Phenotypical modulation of liver fat-storing cells by retinoids. Influence on unstimulated and growth factor-induced cell proliferation

In conditions of chronic liver inflammation, liver fat-storing cells (FSC) differentiate into 'myofibroblast-like cells'. This transition is characterized by a gradual loss of vitamin A stores, and previous studies suggest a possible relationship between the intracellular retinoid content and the proliferative potential of this cell type. In the present study, we further characterized this aspect of FSC biology by monitoring ultrastructural changes and growth characteristics during several serial passages in culture. Our observations suggest that the complete transition to the 'myofibroblast-like phenotype' is paralleled by a sudden and remarkable increase in the growth rate. At this stage, cell growth appears rather independent from the presence of mitogens in the culture medium, suggesting cell transformation.
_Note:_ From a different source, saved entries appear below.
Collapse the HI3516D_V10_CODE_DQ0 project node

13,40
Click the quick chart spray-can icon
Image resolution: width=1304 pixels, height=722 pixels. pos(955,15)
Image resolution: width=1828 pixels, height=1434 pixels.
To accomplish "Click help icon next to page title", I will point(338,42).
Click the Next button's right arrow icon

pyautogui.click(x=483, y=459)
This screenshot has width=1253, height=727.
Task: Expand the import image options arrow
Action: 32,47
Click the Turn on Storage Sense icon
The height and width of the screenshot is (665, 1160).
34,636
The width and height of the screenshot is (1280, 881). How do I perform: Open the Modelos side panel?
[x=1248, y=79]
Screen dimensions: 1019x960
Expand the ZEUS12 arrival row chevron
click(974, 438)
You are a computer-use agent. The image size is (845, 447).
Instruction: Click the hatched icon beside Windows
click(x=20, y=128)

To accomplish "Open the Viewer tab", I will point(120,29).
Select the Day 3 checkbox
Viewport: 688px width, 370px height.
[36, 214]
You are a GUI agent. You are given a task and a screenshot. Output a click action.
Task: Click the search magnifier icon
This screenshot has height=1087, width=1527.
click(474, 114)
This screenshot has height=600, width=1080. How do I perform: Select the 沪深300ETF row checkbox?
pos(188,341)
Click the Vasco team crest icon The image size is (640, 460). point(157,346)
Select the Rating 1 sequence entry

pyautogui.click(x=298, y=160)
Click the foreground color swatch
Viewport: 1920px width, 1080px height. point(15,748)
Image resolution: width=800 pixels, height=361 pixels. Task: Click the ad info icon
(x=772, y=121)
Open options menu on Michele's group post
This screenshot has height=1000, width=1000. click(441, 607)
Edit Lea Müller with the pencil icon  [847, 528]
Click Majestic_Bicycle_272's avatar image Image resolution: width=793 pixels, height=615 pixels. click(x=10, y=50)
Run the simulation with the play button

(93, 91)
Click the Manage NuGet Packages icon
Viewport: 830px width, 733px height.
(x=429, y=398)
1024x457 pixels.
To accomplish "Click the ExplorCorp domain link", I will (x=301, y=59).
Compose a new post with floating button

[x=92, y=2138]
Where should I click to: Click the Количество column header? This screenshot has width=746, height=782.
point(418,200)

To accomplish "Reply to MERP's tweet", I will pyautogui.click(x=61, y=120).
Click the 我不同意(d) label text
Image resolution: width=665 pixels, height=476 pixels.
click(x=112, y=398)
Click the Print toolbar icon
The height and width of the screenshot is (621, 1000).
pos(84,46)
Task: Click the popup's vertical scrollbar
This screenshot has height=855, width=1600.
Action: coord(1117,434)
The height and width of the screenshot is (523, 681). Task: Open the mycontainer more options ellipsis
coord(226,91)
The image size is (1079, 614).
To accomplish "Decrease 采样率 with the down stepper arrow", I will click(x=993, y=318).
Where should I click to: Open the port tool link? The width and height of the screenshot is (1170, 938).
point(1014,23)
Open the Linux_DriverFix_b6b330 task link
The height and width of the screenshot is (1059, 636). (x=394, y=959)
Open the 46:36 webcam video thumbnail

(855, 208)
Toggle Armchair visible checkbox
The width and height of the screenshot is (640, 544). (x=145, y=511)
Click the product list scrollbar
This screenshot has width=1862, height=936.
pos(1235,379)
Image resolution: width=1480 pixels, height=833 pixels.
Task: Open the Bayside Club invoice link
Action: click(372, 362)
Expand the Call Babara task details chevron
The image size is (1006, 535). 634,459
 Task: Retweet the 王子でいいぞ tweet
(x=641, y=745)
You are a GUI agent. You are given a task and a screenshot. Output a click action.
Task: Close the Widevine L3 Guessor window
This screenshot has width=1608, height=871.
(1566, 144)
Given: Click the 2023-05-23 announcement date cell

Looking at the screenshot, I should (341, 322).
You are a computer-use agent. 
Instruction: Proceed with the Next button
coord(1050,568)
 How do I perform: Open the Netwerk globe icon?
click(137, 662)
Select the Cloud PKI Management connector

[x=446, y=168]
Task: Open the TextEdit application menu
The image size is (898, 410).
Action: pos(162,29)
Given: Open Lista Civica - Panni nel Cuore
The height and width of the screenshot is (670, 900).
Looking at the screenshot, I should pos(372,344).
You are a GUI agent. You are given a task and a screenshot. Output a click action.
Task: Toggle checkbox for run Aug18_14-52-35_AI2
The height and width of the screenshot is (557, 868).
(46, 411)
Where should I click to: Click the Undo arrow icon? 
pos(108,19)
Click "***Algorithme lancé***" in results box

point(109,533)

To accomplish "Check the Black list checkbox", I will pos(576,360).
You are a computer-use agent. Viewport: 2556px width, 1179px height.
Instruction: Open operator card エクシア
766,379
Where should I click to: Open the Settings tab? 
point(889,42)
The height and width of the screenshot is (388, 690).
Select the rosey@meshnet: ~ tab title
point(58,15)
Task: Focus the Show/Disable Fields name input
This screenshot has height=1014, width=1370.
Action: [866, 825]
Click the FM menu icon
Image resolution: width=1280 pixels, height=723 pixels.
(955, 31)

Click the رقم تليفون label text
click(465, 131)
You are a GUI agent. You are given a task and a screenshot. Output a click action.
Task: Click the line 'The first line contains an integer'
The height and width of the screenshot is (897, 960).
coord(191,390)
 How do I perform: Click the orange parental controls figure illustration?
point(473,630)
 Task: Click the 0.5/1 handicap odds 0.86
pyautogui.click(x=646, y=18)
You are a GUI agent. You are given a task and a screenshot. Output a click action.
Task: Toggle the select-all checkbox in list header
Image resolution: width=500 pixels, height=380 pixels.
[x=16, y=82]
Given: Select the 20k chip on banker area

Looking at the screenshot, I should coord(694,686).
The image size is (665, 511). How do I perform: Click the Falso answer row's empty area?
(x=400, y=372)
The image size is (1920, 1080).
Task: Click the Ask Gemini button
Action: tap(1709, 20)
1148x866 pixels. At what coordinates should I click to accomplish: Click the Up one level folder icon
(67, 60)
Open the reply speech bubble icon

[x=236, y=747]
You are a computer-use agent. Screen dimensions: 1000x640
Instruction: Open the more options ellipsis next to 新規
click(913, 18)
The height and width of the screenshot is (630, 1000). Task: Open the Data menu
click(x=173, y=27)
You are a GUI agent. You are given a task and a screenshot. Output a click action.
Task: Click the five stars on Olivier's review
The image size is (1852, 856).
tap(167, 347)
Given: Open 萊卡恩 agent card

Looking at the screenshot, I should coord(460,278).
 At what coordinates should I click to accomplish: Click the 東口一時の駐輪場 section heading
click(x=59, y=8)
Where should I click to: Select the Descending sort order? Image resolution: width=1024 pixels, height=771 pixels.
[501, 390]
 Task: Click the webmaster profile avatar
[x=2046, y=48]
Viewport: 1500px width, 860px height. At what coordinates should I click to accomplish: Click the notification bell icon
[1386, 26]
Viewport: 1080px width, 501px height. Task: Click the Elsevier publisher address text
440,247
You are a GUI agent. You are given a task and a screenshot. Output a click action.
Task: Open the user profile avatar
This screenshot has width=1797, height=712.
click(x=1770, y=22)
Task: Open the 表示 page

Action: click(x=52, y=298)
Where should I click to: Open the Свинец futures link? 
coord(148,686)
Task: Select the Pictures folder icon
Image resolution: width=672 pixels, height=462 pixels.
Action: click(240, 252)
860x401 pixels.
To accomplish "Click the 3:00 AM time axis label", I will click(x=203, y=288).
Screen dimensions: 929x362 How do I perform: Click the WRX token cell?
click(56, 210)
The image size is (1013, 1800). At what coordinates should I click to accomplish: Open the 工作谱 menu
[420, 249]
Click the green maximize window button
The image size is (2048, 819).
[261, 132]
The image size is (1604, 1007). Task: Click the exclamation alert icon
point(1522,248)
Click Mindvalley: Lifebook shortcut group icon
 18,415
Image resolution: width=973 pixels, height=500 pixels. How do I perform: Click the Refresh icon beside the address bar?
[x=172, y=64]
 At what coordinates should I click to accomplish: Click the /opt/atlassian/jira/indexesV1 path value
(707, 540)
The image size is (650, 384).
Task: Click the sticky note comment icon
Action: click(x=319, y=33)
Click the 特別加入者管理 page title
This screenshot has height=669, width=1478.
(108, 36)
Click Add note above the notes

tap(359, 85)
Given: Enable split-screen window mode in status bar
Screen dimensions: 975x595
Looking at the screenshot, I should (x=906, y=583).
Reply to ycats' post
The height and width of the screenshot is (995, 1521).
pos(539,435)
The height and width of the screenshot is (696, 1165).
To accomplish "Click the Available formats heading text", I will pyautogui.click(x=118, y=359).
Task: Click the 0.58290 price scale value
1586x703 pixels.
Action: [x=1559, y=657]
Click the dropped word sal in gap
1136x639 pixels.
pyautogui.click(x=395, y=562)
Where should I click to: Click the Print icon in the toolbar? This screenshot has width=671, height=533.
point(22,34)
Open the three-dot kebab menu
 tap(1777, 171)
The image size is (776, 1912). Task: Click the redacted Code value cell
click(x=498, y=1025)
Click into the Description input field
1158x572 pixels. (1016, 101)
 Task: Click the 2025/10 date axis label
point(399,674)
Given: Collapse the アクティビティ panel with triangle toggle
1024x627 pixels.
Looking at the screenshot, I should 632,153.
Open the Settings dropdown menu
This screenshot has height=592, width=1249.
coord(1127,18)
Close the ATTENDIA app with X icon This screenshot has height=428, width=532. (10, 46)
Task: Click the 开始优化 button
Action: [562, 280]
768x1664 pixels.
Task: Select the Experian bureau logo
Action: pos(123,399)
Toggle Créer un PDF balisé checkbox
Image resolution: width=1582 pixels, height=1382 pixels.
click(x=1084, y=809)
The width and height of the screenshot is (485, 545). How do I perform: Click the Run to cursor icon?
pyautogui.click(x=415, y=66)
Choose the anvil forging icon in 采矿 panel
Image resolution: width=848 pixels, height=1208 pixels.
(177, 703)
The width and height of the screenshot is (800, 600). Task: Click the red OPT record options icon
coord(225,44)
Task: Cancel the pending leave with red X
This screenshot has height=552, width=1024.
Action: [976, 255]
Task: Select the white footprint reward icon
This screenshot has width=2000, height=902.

Accordingly, the mitogenic effects of platelet-derived growth factor and epidermal growth factor appears reduced when compared to those observed in FSC retaining the original 'storing' phenotype. Incubation of vitamin A-depleted FSC with retinol and retinoic acid resulted in the partial recovery of intracellular retinoid stores and in a significant reduction of basal growth rate and basal and growth factor-induced DNA synthesis. In summary, these in vitro observations suggest that intracellular retinoids play a central role in the control of unstimulated and growth factor-induced FSC proliferation and may help understand in vivo mechanisms leading to liver fibrosis.